→ **What you are asked to do**
Reply with the data below, repeated exactly in full.
----- Supplied data
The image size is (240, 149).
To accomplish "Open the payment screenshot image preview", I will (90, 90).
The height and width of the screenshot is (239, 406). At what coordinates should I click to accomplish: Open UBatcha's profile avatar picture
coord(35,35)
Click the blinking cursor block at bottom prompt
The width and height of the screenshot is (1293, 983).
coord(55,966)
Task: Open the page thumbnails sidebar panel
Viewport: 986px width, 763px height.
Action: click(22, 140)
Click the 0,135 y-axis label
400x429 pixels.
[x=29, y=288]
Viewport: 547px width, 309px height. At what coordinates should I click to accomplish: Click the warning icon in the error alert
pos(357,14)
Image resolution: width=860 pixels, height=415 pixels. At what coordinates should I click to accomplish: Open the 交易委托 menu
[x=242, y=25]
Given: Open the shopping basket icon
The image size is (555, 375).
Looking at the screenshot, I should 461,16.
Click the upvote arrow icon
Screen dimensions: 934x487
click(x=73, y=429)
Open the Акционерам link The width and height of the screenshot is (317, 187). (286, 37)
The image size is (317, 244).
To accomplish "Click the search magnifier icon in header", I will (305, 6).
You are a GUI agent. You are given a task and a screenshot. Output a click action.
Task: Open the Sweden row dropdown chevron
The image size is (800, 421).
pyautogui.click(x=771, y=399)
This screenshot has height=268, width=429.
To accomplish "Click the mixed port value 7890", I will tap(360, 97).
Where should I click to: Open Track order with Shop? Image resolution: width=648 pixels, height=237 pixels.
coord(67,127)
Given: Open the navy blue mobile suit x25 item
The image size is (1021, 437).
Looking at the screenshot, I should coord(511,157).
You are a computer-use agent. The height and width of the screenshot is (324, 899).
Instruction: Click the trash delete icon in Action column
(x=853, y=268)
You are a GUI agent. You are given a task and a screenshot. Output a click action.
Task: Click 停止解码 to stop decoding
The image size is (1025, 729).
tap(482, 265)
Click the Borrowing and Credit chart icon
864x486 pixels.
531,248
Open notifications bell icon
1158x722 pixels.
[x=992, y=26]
----------
→ **Solution for this problem**
The image size is (240, 149).
To accomplish "Open the payment screenshot image preview", I will (90, 90).
The height and width of the screenshot is (239, 406). At what coordinates should I click to accomplish: Open UBatcha's profile avatar picture
coord(35,35)
Click the blinking cursor block at bottom prompt
The width and height of the screenshot is (1293, 983).
coord(55,966)
Task: Open the page thumbnails sidebar panel
Viewport: 986px width, 763px height.
Action: click(22, 140)
Click the 0,135 y-axis label
400x429 pixels.
[x=29, y=288]
Viewport: 547px width, 309px height. At what coordinates should I click to accomplish: Click the warning icon in the error alert
pos(357,14)
Image resolution: width=860 pixels, height=415 pixels. At what coordinates should I click to accomplish: Open the 交易委托 menu
[x=242, y=25]
Given: Open the shopping basket icon
The image size is (555, 375).
Looking at the screenshot, I should 461,16.
Click the upvote arrow icon
Screen dimensions: 934x487
click(x=73, y=429)
Open the Акционерам link The width and height of the screenshot is (317, 187). (286, 37)
The image size is (317, 244).
To accomplish "Click the search magnifier icon in header", I will (305, 6).
You are a GUI agent. You are given a task and a screenshot. Output a click action.
Task: Open the Sweden row dropdown chevron
The image size is (800, 421).
pyautogui.click(x=771, y=399)
This screenshot has height=268, width=429.
To accomplish "Click the mixed port value 7890", I will tap(360, 97).
Where should I click to: Open Track order with Shop? Image resolution: width=648 pixels, height=237 pixels.
coord(67,127)
Given: Open the navy blue mobile suit x25 item
The image size is (1021, 437).
Looking at the screenshot, I should coord(511,157).
You are a computer-use agent. The height and width of the screenshot is (324, 899).
Instruction: Click the trash delete icon in Action column
(x=853, y=268)
You are a GUI agent. You are given a task and a screenshot. Output a click action.
Task: Click 停止解码 to stop decoding
The image size is (1025, 729).
tap(482, 265)
Click the Borrowing and Credit chart icon
864x486 pixels.
531,248
Open notifications bell icon
1158x722 pixels.
[x=992, y=26]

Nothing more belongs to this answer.